We were talking about how much of the content of training days such as ‘Interpersonal Boundaries’ or ‘Understanding your emotional world’ assumes that trainees are aware of, or know, or understand the significance of early childhood. So we decided we would develop a new day that looked at the basics of childhood development – taking in Piaget’s stages of cognitive development and Bowlby, Ainsworth and Main’s attachment theory.

I spent about 39 years of my life – prior to therapy and psychoanalysis – insisting that since I had little memory of my childhood it was obvious that ‘nothing of note had taken place’. I chose to think of my childhood as a sort of 1970’s themed waiting room in which I sat alone and bored until the clarion call of punk saved me and I could leave home – helpfully the two coincided.
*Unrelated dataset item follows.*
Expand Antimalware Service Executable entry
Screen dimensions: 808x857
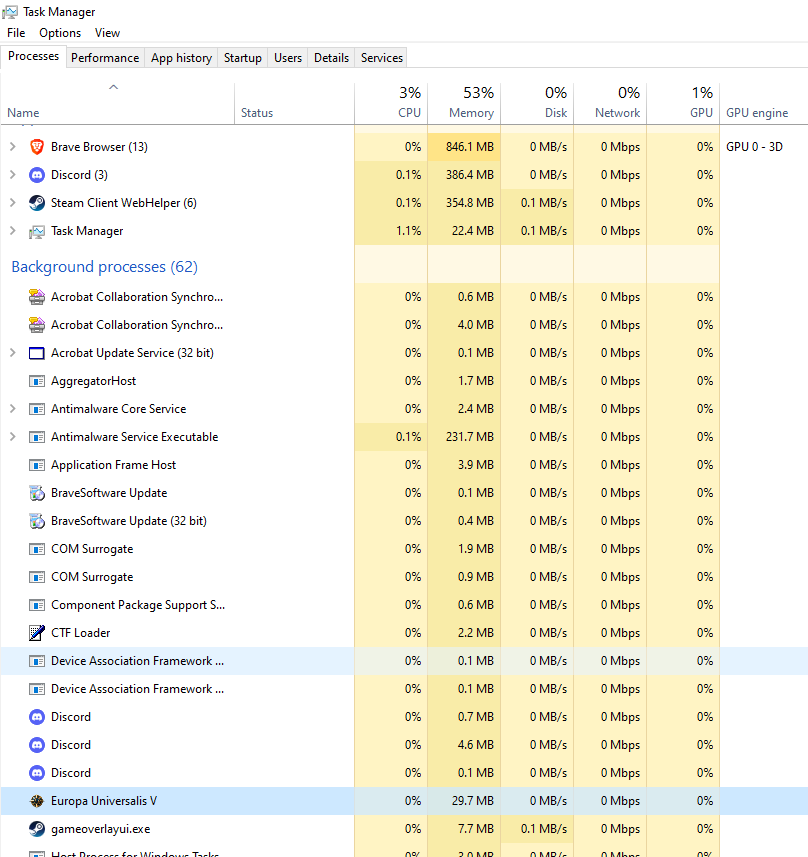coord(13,437)
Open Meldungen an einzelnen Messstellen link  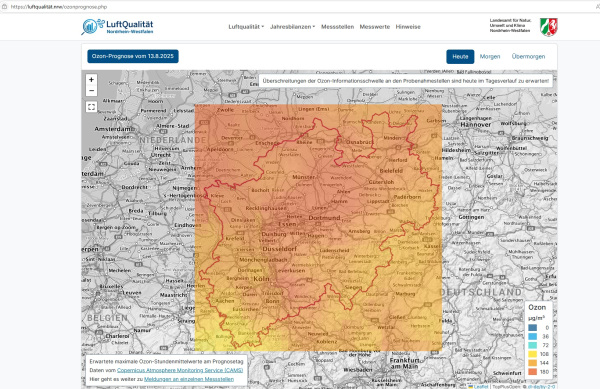189,379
I have found researching for the day and thinking about my relationship with my mother to be unexpectedly painful. Hey, I thought I’d worked all this stuff out on the couch! I think that one of the reasons I’m finding it so distressing is because Bowlby, Ainsworth and Main’s theories make so much sense to me. It’s that visceral response when you read something that you can’t help but know to be accurate. I come from a family that tends to dismiss’ any kind of emotional response to events as being ‘indulgent’ and yet is so clearly haunted by bereavement and loss.

Reading Bowlby’s essays also got me thinking how difficult it is to meet someone and trust them enough to form a healthy, supportive loving relationship; to have a secure base, from which to live your adult life, in a creative and curious manner. How depressing the logic of intolerance is in judging certain relationships as inferior or unnatural to an idea of ‘normal’. How dismal the prejudice against LGBT or any kind of unorthodox consensual adult love relationship is – this could include age, physical ability, mental health or ethnicity or simply codes of what constitutes attractiveness in our society.

I wanted to post this to say a few things…..I wanted to write about the processes Bob and I go through as trainers and the connections that we make with our material, our own lives and the lives of our trainees. The other thing I wanted to say was that understanding your emotional world doesn’t make everything easy or give solutions, or stop things hurting. However, what I do know is that if you start to understand the roots of emotional pain in the context of theory it makes you not feel so out of control or confused or crazy. This is something that I hope our trainees get from the subjects that we cover – essentially it brings a little power back into their lives.